By Teresa Miller, Susan Stone and John Schorling
We all have to deal with our own difficult emotions from time to time. There is a process for working mindfully with difficult emotions that was initially called RAIN. This stood for Recognizing the emotion, Allowing the emotion to be present, Investigating physical sensations associated with the emotion, and Non-identification with the emotion. However, because self-compassion is key to any mindful work with difficult emotions, we at the UVA Mindfulness Center use the acronym RAINS instead of RAIN, in which the “S” stands for Self-compassion.
Whenever a difficult emotion arises, we can transform our relationship to it by practicing with RAINS, a tool that incorporates mindfulness and compassion.
In formal mindfulness practice we keep our attention on the breath, unless some other experience is so strong that it pulls us away from our anchor. Then we can choose to turn our attention to that other experience. One kind of experience that can pull us away is strong physical sensation; another is strong emotion, which, like physical sensation, can simply arise spontaneously.
We want to allow emotions to exist as they arise and not get stuck in additional complications of judgment, evaluation, preferences, aversion, desires, clinging, resistance or other reactions. RAINS is not an easy practice because the inclination is to resist or avoid difficult emotions or to get lost in them. RAINS asks us to lean into the emotions mindfully and kindly. As we practice with it, it becomes easier. Over time, we don’t have to laboriously think of each letter in the acronym; they become more or less automatic.
Practicing with RAINS promotes greater clarity and calmness in the midst of emotional upset, which in turn enables us to respond in wiser and kinder ways that can bring greater joy into our lives.
The five components of RAINS are:
R—Recognize that we’re experiencing a difficult emotion
Recognizing that “This is (fear, anger, etc.).” Don’t try to avoid or ignore. Often we judge a difficult emotion as cowardly and try to manage bear up under it with a stiff upper lip. Or we’re so resistant that we don’t look at all; we change the subject. Instead, we can simply recognize what’s here.
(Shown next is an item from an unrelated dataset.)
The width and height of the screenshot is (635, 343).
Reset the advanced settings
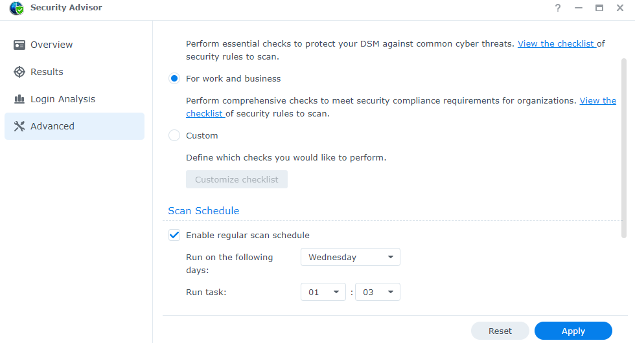tap(500, 331)
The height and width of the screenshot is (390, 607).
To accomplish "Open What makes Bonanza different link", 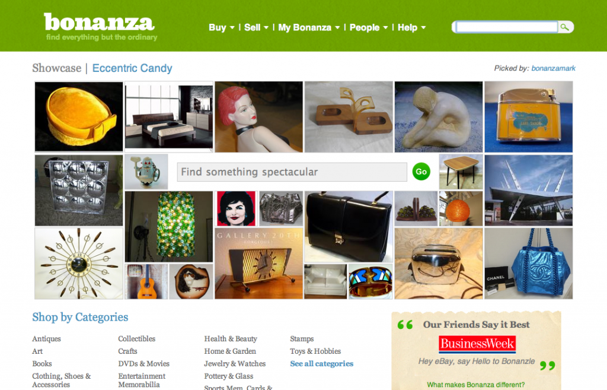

A—Allow the difficult emotion to be present without judgment.
Allowing, letting the emotion(s) be present, knowing that in mindfulness practice any emotion is OK. To the degree possible, allowing includes meeting the emotion with an attitude of kindness, friendliness, interest, curiosity. Our resolve to “allow” an emotion can be supported with phrases whispered in the mind, “it’s like this,” “yes,” “this too.”
Leaning into the difficult emotion. We notice if we’re catastrophizing, building a negative story based on “what ifs,” things that haven’t happened and may never happen. We drop the storying and mindfully return to the present, noticing the physical sensations in the body. We might even put our hand on the location in the body where the physical sensations are the strongest.
Remember that we are not the difficult emotion. We take a step back. The emotion doesn’t define us. We are more and other than it. All people experience difficult emotions. Can we view it as the (fear, anger, anxiety, etc), not my (fear, anger, anxiety, etc). It is the emotion, not my emotion; the thought? not my thought. This is empowering.
Self-compassion can permeate all of RAINS as well as be cultivated separately. We can practice responding to ourselves as we would a friend, with warmth and caring. Perhaps with a hand on the heart, we might say one of these phrases to ourselves, “This is a moment of suffering; may I be kind to myself; may I give myself the care I need; may I hold myself with tenderness.”
RAINS is a powerful process that can be used any time that an emotion becomes prominent. This includes during formal mindfulness practice as well as any in other moments of our daily lives when difficult emotions are present.